An introduction to the document states, “Throughout the nearly two millennia of Jewish exile, Christians have tended to characterize Judaism as a failed religion or, at best, a religion that prepared the way for, and is completed in, Christianity. In the decades since the Holocaust, however, Christianity has changed dramatically.” It goes on to note remorse from Christians regarding mistreatment of Jews and Judaism and vigorous efforts to reform. Declaring that these efforts “merit a thoughtful Jewish response,” the authors state that “it is time for Jews to reflect on what Judaism may now say about Christianity.”

This remarkable document emerged after several years of research and one intense year of conversations and meetings hosted by the Institute for Christian & Jewish Studies. In the end, four Jewish scholars— Dr. Tikva Frymer-Kensky, University of Chicago Divinity School; Dr. David Novak, University of Toronto; Dr. Peter W. Ochs, University of Virginia; and Dr. Michael A. Signer, University of Notre Dame— hammered out an eight-part statement headlined by these observations:

  1. 1. Jews and Christians worship the same God.
  2. 2. Jews and Christians seek authority from the same book—the Bible—(what Jews call “Tanakh” and Christians call the “Old Testament”).
  3. 3. Christians can respect the claim of the Jewish people upon the land of Israel.
  4. 4. Jews and Christians accept the moral principles of Torah.
  5. 5. Nazism was not a Christian phenomenon.
  6. 6. The humanly irreconcilable difference between Jews and Christians will not be settled until God redeems the entire world as promised in Scripture.
  7. 7. A new relationship between Jews and Christians will not weaken Jewish practice.
  8. 8. Jews and Christians must work together for justice and peace.

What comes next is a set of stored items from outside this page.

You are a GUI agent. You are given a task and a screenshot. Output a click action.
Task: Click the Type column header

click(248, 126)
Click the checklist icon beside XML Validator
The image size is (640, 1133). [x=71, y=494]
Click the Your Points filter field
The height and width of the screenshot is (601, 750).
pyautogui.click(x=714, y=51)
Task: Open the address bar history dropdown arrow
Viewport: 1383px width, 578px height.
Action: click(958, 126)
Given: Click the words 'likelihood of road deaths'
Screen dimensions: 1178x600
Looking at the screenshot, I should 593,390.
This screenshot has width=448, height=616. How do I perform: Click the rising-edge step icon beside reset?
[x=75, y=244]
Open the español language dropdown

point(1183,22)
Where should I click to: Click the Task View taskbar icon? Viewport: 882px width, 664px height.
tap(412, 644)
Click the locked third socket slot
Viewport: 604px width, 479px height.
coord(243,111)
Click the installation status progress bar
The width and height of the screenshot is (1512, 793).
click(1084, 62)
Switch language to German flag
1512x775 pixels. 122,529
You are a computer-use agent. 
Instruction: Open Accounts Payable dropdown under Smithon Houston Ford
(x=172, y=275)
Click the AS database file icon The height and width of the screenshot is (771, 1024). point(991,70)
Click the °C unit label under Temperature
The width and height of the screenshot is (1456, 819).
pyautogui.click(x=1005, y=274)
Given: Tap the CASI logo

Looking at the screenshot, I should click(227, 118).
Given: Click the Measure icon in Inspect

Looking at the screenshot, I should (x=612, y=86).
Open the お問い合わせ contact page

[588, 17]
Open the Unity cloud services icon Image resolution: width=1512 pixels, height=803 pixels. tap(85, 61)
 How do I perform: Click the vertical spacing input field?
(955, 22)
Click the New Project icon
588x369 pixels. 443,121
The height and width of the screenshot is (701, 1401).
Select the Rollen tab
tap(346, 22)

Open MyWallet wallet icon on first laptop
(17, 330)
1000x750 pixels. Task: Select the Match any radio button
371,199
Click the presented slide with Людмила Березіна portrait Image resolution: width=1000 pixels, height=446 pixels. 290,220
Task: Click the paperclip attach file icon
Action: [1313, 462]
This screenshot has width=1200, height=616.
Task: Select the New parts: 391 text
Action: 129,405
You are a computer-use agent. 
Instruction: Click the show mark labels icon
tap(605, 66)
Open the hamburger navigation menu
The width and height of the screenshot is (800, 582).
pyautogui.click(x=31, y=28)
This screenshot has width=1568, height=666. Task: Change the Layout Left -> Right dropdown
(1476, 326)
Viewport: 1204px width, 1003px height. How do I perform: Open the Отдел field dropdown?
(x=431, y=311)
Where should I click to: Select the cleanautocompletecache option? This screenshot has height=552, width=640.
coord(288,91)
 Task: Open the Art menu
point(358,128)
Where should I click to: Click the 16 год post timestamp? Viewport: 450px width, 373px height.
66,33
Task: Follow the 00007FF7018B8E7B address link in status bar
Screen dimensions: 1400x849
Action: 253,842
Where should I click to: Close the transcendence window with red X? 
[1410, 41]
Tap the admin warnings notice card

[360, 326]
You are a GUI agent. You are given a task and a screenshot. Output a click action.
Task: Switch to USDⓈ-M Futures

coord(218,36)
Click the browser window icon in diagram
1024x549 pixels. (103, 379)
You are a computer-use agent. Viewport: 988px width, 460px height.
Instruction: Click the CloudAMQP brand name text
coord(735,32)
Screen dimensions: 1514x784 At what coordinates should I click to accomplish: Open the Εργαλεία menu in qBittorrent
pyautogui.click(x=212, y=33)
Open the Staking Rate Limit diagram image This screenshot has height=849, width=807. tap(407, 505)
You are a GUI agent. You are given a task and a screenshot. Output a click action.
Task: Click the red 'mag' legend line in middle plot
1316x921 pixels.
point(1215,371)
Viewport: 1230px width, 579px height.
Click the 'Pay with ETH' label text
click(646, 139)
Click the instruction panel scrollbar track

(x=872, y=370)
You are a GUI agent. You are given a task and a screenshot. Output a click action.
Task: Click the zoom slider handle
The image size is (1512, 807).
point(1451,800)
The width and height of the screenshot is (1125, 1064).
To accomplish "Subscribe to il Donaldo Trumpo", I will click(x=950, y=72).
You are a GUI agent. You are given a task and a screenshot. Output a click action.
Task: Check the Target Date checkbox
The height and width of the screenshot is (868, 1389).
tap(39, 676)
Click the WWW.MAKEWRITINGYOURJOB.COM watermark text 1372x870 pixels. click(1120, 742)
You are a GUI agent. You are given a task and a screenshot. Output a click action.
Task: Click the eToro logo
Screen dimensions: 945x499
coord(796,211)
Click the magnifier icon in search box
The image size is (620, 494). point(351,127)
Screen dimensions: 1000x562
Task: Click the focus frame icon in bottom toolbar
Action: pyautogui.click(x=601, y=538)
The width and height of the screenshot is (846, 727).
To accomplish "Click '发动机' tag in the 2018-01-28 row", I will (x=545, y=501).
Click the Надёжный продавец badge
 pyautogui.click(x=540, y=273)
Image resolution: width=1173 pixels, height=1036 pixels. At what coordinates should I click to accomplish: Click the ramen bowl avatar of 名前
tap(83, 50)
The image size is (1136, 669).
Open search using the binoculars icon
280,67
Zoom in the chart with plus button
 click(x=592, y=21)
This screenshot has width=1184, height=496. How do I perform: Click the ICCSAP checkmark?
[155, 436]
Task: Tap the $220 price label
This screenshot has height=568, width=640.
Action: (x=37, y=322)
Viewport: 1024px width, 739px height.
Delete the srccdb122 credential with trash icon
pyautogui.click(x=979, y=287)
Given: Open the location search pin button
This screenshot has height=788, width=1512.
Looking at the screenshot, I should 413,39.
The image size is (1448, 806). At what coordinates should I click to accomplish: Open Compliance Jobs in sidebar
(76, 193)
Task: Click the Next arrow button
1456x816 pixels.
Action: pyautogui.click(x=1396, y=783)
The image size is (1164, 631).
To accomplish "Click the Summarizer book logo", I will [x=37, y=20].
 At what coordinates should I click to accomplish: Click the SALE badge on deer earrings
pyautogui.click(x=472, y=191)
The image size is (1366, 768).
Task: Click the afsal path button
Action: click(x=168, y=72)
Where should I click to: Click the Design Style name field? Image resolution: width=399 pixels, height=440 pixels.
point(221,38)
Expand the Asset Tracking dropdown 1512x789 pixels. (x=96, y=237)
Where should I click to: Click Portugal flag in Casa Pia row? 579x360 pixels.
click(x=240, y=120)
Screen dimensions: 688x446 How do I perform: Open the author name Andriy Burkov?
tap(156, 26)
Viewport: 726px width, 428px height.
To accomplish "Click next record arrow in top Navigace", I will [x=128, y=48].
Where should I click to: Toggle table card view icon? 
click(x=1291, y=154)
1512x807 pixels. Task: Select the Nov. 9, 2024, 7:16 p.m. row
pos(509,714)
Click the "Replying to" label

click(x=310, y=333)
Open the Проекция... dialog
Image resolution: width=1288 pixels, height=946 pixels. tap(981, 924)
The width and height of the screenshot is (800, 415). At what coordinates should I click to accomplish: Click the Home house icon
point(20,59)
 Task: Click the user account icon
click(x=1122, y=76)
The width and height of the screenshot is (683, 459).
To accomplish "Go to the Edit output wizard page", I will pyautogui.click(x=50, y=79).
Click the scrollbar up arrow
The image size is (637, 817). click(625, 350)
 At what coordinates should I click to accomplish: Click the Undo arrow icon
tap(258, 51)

Dabru Emet became a catalyst for charged conversation, from withering criticism to extravagant praise. For the most part, however, it was warmly received in both Jewish and Christian communities. Statements of gratitude were issued by major divisions of the Catholic and Protestant churches. The document was translated into many languages and was the subject of numerous editorials, commentaries, and symposia. By spring 2001, more than 225 leading Jewish scholars and theologians from around the world had signed Dabru Emet.